Exercise prompt: Among the records below, find the lines that contain "plus" and copy each of them.

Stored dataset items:
────

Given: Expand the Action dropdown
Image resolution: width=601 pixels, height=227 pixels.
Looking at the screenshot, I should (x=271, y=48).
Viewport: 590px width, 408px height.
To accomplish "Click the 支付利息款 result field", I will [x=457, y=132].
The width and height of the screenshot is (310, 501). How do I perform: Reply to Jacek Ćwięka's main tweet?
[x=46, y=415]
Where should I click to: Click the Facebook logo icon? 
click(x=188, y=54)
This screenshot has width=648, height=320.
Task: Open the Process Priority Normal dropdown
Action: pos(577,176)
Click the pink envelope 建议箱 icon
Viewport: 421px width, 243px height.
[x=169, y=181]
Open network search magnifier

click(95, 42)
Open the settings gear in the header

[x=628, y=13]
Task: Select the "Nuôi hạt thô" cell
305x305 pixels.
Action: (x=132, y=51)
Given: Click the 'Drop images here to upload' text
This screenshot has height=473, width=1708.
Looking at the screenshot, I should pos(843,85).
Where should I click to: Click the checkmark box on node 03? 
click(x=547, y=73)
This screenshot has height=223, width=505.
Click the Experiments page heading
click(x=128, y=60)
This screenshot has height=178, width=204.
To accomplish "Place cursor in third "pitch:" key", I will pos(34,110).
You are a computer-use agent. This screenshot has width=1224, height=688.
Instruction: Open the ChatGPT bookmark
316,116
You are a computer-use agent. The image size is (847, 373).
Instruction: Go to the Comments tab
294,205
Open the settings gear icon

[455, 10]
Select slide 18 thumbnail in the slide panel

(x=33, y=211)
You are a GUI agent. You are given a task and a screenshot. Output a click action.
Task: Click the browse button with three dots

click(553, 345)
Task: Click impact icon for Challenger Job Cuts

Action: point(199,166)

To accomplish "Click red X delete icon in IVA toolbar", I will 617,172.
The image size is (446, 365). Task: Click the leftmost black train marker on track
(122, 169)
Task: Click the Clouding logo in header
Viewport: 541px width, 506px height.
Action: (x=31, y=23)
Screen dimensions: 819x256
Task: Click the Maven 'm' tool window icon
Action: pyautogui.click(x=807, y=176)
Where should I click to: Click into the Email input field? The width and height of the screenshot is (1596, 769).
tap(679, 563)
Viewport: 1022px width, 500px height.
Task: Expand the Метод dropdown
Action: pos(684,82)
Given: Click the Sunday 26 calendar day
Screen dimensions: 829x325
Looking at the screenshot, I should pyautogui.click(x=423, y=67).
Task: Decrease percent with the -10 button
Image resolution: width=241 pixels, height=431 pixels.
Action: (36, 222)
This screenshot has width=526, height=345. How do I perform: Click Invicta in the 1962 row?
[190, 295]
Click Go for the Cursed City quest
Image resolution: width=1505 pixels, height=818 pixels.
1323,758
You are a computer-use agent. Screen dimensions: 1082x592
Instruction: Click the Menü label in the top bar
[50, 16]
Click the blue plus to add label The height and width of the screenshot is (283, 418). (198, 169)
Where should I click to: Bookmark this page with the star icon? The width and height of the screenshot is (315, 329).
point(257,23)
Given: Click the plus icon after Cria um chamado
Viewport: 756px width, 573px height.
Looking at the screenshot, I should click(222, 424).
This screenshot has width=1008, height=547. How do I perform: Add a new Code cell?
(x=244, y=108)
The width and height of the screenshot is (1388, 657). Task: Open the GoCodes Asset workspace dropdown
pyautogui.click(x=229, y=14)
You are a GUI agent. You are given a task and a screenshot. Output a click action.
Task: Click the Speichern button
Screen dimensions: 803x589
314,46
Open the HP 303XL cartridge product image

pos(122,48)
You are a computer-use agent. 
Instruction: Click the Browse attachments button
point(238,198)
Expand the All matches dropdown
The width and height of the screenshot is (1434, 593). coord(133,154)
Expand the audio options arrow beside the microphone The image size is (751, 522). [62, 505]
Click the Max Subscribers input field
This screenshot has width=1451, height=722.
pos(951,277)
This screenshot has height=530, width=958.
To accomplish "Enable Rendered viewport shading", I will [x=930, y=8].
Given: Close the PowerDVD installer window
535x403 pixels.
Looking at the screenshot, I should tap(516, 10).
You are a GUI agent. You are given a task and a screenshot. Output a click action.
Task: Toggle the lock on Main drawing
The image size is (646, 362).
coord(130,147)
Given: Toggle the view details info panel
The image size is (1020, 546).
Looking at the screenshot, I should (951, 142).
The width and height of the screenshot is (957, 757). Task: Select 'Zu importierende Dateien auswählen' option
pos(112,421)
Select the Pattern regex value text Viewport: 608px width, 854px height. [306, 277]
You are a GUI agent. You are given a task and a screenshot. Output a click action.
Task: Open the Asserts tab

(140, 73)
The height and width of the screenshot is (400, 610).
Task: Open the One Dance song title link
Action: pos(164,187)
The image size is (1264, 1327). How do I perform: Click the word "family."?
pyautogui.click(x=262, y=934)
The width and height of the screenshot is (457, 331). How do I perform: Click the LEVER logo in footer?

────

Response to the exercise:
Click the blue plus to add label The height and width of the screenshot is (283, 418). (198, 169)
Given: Click the plus icon after Cria um chamado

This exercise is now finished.